--- DATASET EXCERPTS ---
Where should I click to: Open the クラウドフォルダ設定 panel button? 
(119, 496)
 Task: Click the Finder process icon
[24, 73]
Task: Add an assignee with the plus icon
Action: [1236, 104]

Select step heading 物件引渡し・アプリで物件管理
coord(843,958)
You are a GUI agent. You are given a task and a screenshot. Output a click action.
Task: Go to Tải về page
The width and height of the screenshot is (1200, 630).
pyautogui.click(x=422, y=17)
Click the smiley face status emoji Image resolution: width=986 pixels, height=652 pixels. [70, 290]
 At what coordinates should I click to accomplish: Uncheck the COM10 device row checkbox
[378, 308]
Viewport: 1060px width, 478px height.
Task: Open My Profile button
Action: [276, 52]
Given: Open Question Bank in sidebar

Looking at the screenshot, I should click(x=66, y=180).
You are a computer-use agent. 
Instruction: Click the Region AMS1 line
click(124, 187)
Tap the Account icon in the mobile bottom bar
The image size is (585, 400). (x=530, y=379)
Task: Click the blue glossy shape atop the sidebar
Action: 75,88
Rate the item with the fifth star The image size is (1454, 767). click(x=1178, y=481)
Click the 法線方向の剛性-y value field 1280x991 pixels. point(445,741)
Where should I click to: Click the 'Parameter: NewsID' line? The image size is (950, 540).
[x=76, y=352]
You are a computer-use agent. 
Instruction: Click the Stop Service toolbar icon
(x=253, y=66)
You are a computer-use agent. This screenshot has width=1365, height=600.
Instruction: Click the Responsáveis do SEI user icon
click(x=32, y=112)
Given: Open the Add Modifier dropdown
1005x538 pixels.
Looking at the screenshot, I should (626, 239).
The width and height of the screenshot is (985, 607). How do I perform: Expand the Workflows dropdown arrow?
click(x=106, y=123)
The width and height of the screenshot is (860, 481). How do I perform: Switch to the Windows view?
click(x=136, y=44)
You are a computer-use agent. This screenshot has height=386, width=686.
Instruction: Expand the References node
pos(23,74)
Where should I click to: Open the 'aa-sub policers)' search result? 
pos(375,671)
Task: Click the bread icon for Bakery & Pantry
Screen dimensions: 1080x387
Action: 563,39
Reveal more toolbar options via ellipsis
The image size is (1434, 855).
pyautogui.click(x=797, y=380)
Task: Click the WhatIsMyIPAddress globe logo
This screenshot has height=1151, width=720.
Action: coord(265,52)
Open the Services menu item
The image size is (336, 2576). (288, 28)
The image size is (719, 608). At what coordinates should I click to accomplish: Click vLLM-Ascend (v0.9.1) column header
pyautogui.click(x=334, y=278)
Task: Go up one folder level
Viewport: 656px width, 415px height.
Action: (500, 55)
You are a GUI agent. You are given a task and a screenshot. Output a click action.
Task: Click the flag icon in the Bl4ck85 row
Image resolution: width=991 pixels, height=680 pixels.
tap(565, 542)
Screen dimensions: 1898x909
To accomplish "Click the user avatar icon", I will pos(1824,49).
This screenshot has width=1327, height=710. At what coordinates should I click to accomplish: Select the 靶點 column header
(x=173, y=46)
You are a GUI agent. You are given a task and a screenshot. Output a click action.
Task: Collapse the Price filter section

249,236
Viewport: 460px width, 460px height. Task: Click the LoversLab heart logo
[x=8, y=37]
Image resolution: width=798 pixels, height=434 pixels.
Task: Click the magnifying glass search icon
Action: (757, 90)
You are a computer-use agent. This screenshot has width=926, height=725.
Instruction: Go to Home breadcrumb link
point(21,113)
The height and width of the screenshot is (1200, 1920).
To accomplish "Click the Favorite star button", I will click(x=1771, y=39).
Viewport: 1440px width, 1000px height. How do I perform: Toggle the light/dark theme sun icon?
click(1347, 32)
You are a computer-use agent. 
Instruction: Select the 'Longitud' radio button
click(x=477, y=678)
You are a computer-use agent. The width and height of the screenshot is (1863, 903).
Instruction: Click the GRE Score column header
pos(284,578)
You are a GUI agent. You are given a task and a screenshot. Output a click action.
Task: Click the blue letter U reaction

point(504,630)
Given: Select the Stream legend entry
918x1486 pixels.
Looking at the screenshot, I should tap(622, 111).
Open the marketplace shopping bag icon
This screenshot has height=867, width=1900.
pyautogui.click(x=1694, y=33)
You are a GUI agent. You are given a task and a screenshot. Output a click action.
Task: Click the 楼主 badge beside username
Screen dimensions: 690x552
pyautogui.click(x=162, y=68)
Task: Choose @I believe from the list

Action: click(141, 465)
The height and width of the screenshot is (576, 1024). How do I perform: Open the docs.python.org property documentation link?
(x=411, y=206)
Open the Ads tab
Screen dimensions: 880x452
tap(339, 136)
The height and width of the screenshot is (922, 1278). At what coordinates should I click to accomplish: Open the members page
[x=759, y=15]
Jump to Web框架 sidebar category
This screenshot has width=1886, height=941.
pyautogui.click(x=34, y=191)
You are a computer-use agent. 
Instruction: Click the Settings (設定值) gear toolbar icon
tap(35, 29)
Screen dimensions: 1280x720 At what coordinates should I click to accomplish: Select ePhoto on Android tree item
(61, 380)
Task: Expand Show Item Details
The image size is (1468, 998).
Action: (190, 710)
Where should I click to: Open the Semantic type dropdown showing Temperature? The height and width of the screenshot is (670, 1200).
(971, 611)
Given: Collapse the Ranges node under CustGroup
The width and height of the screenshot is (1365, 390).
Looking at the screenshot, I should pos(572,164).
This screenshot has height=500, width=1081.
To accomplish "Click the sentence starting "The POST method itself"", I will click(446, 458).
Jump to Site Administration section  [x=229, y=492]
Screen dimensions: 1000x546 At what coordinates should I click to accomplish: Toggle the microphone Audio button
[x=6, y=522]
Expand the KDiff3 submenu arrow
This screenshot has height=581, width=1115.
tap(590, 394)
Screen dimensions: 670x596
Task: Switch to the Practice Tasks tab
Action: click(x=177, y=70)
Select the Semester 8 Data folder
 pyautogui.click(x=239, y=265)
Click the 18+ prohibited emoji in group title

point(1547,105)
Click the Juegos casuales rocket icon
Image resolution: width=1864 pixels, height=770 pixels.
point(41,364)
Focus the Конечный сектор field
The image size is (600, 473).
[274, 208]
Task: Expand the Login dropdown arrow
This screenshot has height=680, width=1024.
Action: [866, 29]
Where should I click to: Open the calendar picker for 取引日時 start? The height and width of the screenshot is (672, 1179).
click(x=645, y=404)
---
_ASSIGNMENT:_
All the records, from the first line to the last: repeat them exactly.

_SOLUTION FOR THIS EXERCISE:_
Where should I click to: Open the クラウドフォルダ設定 panel button? 
(119, 496)
 Task: Click the Finder process icon
[24, 73]
Task: Add an assignee with the plus icon
Action: [1236, 104]

Select step heading 物件引渡し・アプリで物件管理
coord(843,958)
You are a GUI agent. You are given a task and a screenshot. Output a click action.
Task: Go to Tải về page
The width and height of the screenshot is (1200, 630).
pyautogui.click(x=422, y=17)
Click the smiley face status emoji Image resolution: width=986 pixels, height=652 pixels. [70, 290]
 At what coordinates should I click to accomplish: Uncheck the COM10 device row checkbox
[378, 308]
Viewport: 1060px width, 478px height.
Task: Open My Profile button
Action: [276, 52]
Given: Open Question Bank in sidebar

Looking at the screenshot, I should click(x=66, y=180).
You are a computer-use agent. 
Instruction: Click the Region AMS1 line
click(124, 187)
Tap the Account icon in the mobile bottom bar
The image size is (585, 400). (x=530, y=379)
Task: Click the blue glossy shape atop the sidebar
Action: 75,88
Rate the item with the fifth star The image size is (1454, 767). click(x=1178, y=481)
Click the 法線方向の剛性-y value field 1280x991 pixels. point(445,741)
Where should I click to: Click the 'Parameter: NewsID' line? The image size is (950, 540).
[x=76, y=352]
You are a computer-use agent. 
Instruction: Click the Stop Service toolbar icon
(x=253, y=66)
You are a computer-use agent. This screenshot has width=1365, height=600.
Instruction: Click the Responsáveis do SEI user icon
click(x=32, y=112)
Given: Open the Add Modifier dropdown
1005x538 pixels.
Looking at the screenshot, I should (626, 239).
The width and height of the screenshot is (985, 607). How do I perform: Expand the Workflows dropdown arrow?
click(x=106, y=123)
The width and height of the screenshot is (860, 481). How do I perform: Switch to the Windows view?
click(x=136, y=44)
You are a computer-use agent. This screenshot has height=386, width=686.
Instruction: Expand the References node
pos(23,74)
Where should I click to: Open the 'aa-sub policers)' search result? 
pos(375,671)
Task: Click the bread icon for Bakery & Pantry
Screen dimensions: 1080x387
Action: 563,39
Reveal more toolbar options via ellipsis
The image size is (1434, 855).
pyautogui.click(x=797, y=380)
Task: Click the WhatIsMyIPAddress globe logo
This screenshot has height=1151, width=720.
Action: coord(265,52)
Open the Services menu item
The image size is (336, 2576). (288, 28)
The image size is (719, 608). At what coordinates should I click to accomplish: Click vLLM-Ascend (v0.9.1) column header
pyautogui.click(x=334, y=278)
Task: Go up one folder level
Viewport: 656px width, 415px height.
Action: (500, 55)
You are a GUI agent. You are given a task and a screenshot. Output a click action.
Task: Click the flag icon in the Bl4ck85 row
Image resolution: width=991 pixels, height=680 pixels.
tap(565, 542)
Screen dimensions: 1898x909
To accomplish "Click the user avatar icon", I will pos(1824,49).
This screenshot has width=1327, height=710. At what coordinates should I click to accomplish: Select the 靶點 column header
(x=173, y=46)
You are a GUI agent. You are given a task and a screenshot. Output a click action.
Task: Collapse the Price filter section

249,236
Viewport: 460px width, 460px height. Task: Click the LoversLab heart logo
[x=8, y=37]
Image resolution: width=798 pixels, height=434 pixels.
Task: Click the magnifying glass search icon
Action: (757, 90)
You are a computer-use agent. This screenshot has width=926, height=725.
Instruction: Go to Home breadcrumb link
point(21,113)
The height and width of the screenshot is (1200, 1920).
To accomplish "Click the Favorite star button", I will click(x=1771, y=39).
Viewport: 1440px width, 1000px height. How do I perform: Toggle the light/dark theme sun icon?
click(1347, 32)
You are a computer-use agent. 
Instruction: Select the 'Longitud' radio button
click(x=477, y=678)
You are a computer-use agent. The width and height of the screenshot is (1863, 903).
Instruction: Click the GRE Score column header
pos(284,578)
You are a GUI agent. You are given a task and a screenshot. Output a click action.
Task: Click the blue letter U reaction

point(504,630)
Given: Select the Stream legend entry
918x1486 pixels.
Looking at the screenshot, I should tap(622, 111).
Open the marketplace shopping bag icon
This screenshot has height=867, width=1900.
pyautogui.click(x=1694, y=33)
You are a GUI agent. You are given a task and a screenshot. Output a click action.
Task: Click the 楼主 badge beside username
Screen dimensions: 690x552
pyautogui.click(x=162, y=68)
Task: Choose @I believe from the list

Action: click(141, 465)
The height and width of the screenshot is (576, 1024). How do I perform: Open the docs.python.org property documentation link?
(x=411, y=206)
Open the Ads tab
Screen dimensions: 880x452
tap(339, 136)
The height and width of the screenshot is (922, 1278). At what coordinates should I click to accomplish: Open the members page
[x=759, y=15]
Jump to Web框架 sidebar category
This screenshot has width=1886, height=941.
pyautogui.click(x=34, y=191)
You are a computer-use agent. 
Instruction: Click the Settings (設定值) gear toolbar icon
tap(35, 29)
Screen dimensions: 1280x720 At what coordinates should I click to accomplish: Select ePhoto on Android tree item
(61, 380)
Task: Expand Show Item Details
The image size is (1468, 998).
Action: (190, 710)
Where should I click to: Open the Semantic type dropdown showing Temperature? The height and width of the screenshot is (670, 1200).
(971, 611)
Given: Collapse the Ranges node under CustGroup
The width and height of the screenshot is (1365, 390).
Looking at the screenshot, I should pos(572,164).
This screenshot has height=500, width=1081.
To accomplish "Click the sentence starting "The POST method itself"", I will click(446, 458).
Jump to Site Administration section  [x=229, y=492]
Screen dimensions: 1000x546 At what coordinates should I click to accomplish: Toggle the microphone Audio button
[x=6, y=522]
Expand the KDiff3 submenu arrow
This screenshot has height=581, width=1115.
tap(590, 394)
Screen dimensions: 670x596
Task: Switch to the Practice Tasks tab
Action: click(x=177, y=70)
Select the Semester 8 Data folder
 pyautogui.click(x=239, y=265)
Click the 18+ prohibited emoji in group title

point(1547,105)
Click the Juegos casuales rocket icon
Image resolution: width=1864 pixels, height=770 pixels.
point(41,364)
Focus the Конечный сектор field
The image size is (600, 473).
[274, 208]
Task: Expand the Login dropdown arrow
This screenshot has height=680, width=1024.
Action: [866, 29]
Where should I click to: Open the calendar picker for 取引日時 start? The height and width of the screenshot is (672, 1179).
click(x=645, y=404)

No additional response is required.